[BEGIN SUPPLIED TEXT]
Let set be {$, !, &, *, %, #}
set of words
$, *
!, &
*, #
&, $, @
#, @

Final answer is there are n positions that needs to be filled up with n alphabets in ascending order. We can give weights to each alphabets, finally all weights shud be 1 to n.

As you encounter each alphabet, give weights in increasing order. If the alphabet already has a weight in the previous word, then in this word it should start with that word and the remaining alphabets should have weights above this number. Eventually when u finish they ll have corresponding weights.
After first word: $ -1, *-2

2nd word:
!(not present in first word so give 1)-1, &(not present in first word so give 2)-2
After second word :
$-1, *-2
!-1, &-2

3rd word:
*-2, #-3 (*-present in first with 2, pick the maximum value in whichever word it was there)
[END SUPPLIED TEXT]
[BEGIN SOURCE MATERIAL]
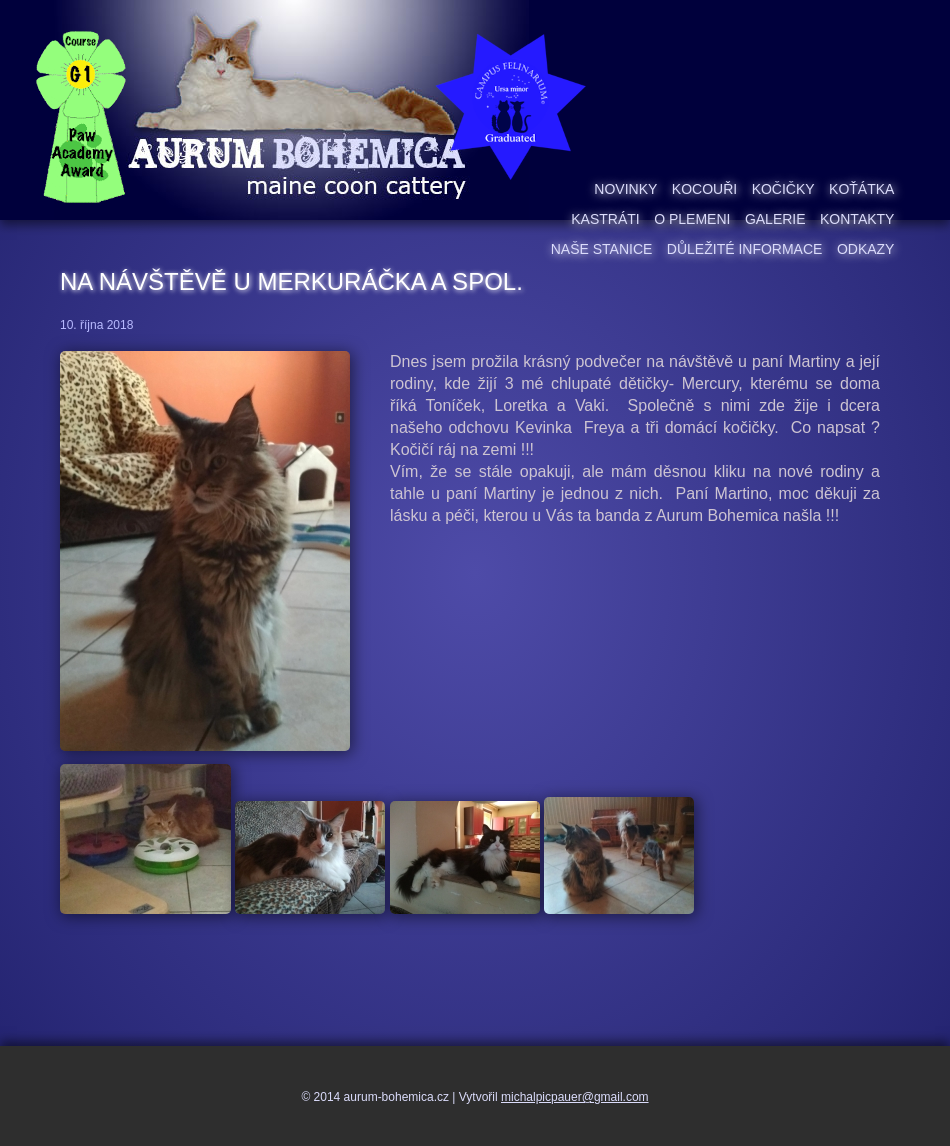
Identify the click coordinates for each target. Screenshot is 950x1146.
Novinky (625, 189)
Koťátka (861, 189)
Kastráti (605, 219)
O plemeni (692, 219)
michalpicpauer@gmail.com (575, 1097)
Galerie (775, 219)
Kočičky (783, 189)
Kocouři (704, 189)
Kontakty (857, 219)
[END SOURCE MATERIAL]
▸ **WHAT TO DO**:
1) Write out the entire text on ordering symbols by weight exactly as it appears above, with no changes.
2) Give again, word for word, the part of the listing that begins at the line containing "Kastráti (605, 219)" and continues through the end of the listing.

▸ **TASK-BY-TASK SOLUTIONS**:
1)
Let set be {$, !, &, *, %, #}
set of words
$, *
!, &
*, #
&, $, @
#, @

Final answer is there are n positions that needs to be filled up with n alphabets in ascending order. We can give weights to each alphabets, finally all weights shud be 1 to n.

As you encounter each alphabet, give weights in increasing order. If the alphabet already has a weight in the previous word, then in this word it should start with that word and the remaining alphabets should have weights above this number. Eventually when u finish they ll have corresponding weights.
After first word: $ -1, *-2

2nd word:
!(not present in first word so give 1)-1, &(not present in first word so give 2)-2
After second word :
$-1, *-2
!-1, &-2

3rd word:
*-2, #-3 (*-present in first with 2, pick the maximum value in whichever word it was there)

2)
Kastráti (605, 219)
O plemeni (692, 219)
michalpicpauer@gmail.com (575, 1097)
Galerie (775, 219)
Kočičky (783, 189)
Kocouři (704, 189)
Kontakty (857, 219)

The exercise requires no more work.